» **Work instructions**
Report every line of the listing below that contains the word "what", copying each such line in full.

» **Record extracts**
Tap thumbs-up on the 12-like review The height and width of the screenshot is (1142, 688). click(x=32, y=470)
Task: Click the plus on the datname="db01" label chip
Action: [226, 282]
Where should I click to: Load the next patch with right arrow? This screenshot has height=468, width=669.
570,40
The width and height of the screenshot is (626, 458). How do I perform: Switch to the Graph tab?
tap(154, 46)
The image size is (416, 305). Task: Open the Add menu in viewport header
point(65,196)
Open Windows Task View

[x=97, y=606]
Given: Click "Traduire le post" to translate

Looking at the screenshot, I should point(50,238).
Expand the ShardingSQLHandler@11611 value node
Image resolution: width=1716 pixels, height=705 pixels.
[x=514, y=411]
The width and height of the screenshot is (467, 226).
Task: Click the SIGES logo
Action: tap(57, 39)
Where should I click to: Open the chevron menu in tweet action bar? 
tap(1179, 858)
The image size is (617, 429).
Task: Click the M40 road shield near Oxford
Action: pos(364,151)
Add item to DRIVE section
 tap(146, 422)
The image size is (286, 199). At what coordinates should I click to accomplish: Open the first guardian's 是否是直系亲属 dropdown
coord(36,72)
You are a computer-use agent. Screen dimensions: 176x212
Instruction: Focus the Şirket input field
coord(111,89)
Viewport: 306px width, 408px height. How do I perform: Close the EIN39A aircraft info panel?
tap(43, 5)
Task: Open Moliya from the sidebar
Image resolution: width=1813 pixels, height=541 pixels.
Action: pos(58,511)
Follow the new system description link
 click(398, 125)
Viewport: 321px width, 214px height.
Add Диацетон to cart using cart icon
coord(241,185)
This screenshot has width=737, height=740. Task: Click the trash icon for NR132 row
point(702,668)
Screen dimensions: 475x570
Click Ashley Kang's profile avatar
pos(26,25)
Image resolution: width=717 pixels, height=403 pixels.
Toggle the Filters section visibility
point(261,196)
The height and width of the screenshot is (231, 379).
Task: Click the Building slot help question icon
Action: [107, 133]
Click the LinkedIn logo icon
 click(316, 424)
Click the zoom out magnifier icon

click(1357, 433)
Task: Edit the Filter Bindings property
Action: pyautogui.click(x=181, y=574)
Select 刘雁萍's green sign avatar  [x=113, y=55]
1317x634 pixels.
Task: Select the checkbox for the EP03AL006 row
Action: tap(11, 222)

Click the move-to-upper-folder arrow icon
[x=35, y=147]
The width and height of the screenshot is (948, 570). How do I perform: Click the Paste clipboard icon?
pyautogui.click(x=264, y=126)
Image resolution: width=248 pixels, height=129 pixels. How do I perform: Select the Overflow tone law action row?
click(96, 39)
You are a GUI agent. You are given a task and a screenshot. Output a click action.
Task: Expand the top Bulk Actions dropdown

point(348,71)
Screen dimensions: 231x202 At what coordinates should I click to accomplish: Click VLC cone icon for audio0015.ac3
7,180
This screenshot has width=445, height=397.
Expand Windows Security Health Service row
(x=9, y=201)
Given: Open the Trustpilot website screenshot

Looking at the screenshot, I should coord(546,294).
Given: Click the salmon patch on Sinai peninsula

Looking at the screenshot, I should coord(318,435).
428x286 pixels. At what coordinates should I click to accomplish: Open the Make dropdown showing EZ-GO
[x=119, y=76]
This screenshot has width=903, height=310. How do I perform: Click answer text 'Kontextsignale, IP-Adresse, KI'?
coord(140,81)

» **Reply**
The image size is (286, 199). At what coordinates should I click to accomplish: Open the first guardian's 是否是直系亲属 dropdown
Screen dimensions: 231x202 At what coordinates should I click to accomplish: Click VLC cone icon for audio0015.ac3
428x286 pixels. At what coordinates should I click to accomplish: Open the Make dropdown showing EZ-GO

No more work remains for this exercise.